I have learned to appreciate both this area and chance it provides to observe the alarms caused by opportunistic critters.
One early morning, while pulling into the parking lot of my sit spot, I could see the dumpster lid open and trash strewn about.
Before turning off my vehicle, the calls of chickadees and titmice could be heard coming from inside the wood line, 30 yards west of the dumpster. The birds were giving their “dee-dee-dee”(listen to an example of the call from the What the Robin KnowsOnline Audio Library) and “jway” calls. I got out of my vehicle and went to investigate, knowing I had disturbed something feeding in the dumpster.
On the way over, I noticed robins along the edge of a man-made trail and in cover of the shrub layer.
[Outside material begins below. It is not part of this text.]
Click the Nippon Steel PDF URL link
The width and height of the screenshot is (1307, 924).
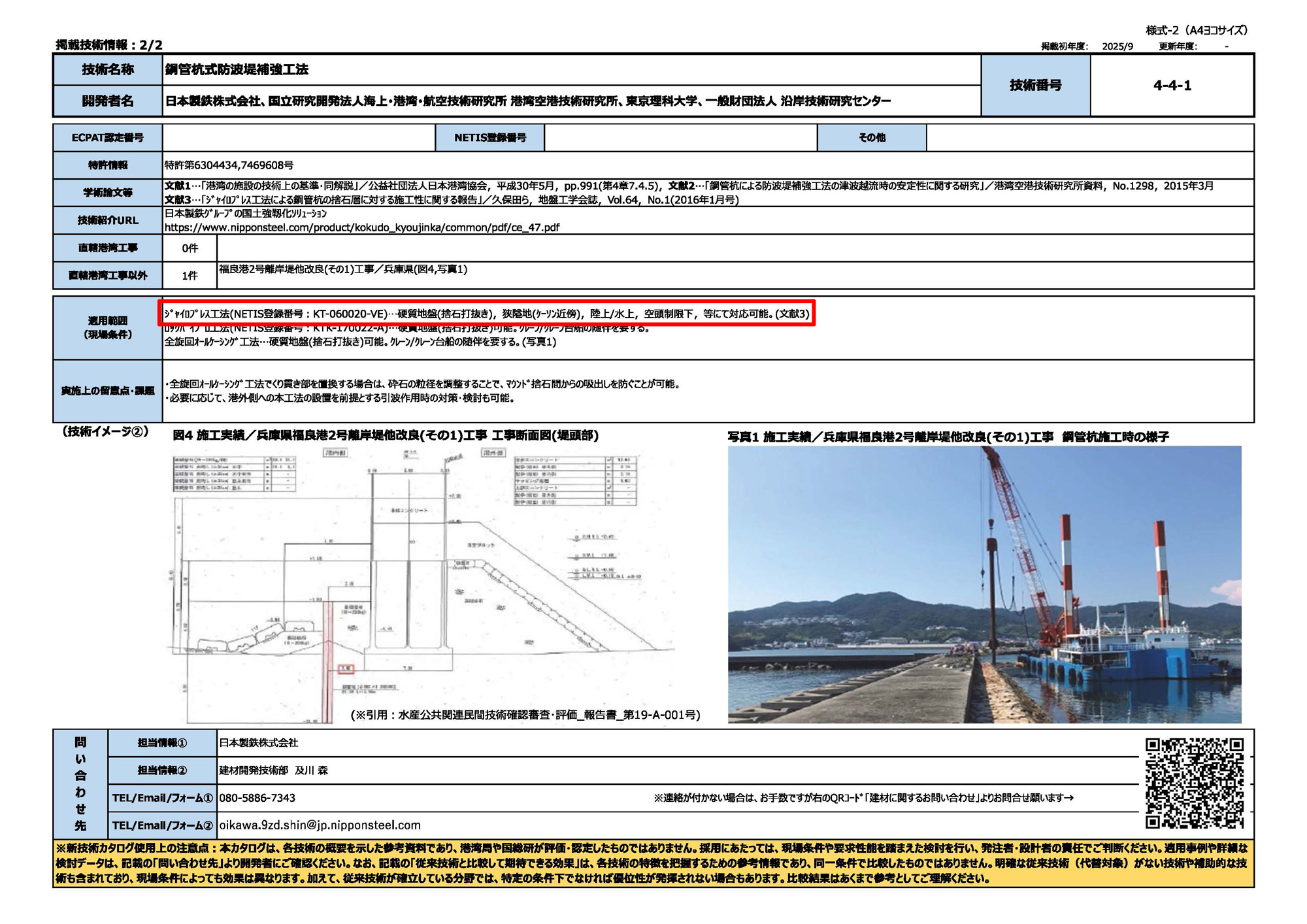(x=361, y=227)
This was to my north and the alarm’s east. The titmice and chickadees started moving, and I could see they were looking down toward the ground as they went by an old deadfall. This created plenty of ground cover and obscured the view from the picnic area. While I was watching the movement of alarm, a male cardinal flew in and began a volley of chips which instigated his mate to join.
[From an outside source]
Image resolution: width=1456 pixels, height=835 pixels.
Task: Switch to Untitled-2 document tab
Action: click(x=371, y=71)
The slow moving alarm shape, which in bird language parlance we call a “parabolic” (since it looks like an umbrella of birds positioned over a stationary or moving threat), was about five to six feet off the ground. The umbrella shape was clearly evident from the position of the birds and the vocalizations of different species.
This type of combined effort on the part of multiple alarming bird species also shows how these different species listen to each other, especially with regard to locating dangerous nest robbers.
When the cardinals joined in, the robin on the trail stopped his feeding and flew up toward a branch looking in the direction of the alarm. The robin kept hopping onto higher branches until he arrived in a low sentinel position at which time he gave a “tut-tut-tut”.
Walking down the trail to where the robin was, I stood right underneath him. He looked down at me and then back toward the parabolic, which the cardinals and titmice had created. The chickadees had flown north, seemingly interested in something else. The slow moving parabolic lasted more than 20 minutes; showing how drawn out some of these alarms can be, and testing the belief and patience of the observer.
I watched the robin follow the alarm while he was preening himself. The other robins fed their way south into the picnic area as the alarm moved across the trail north of me, though still heading to the east.
Standing beneath the sentinel robin, I kept an eye on some openings that might give me a view of the alarmist. Locating an animal trail that the cardinals and titmice seemed to follow, I visually continued their line of travel to a standing dead tree. This particular tree had multiple openings and would make a prime den site. The cardinals’ chipping suddenly stopped and they flew west toward a succession area!
Within a few seconds the raccoon headed directly toward the denning tree, climbing up into one of the holes and disappeared.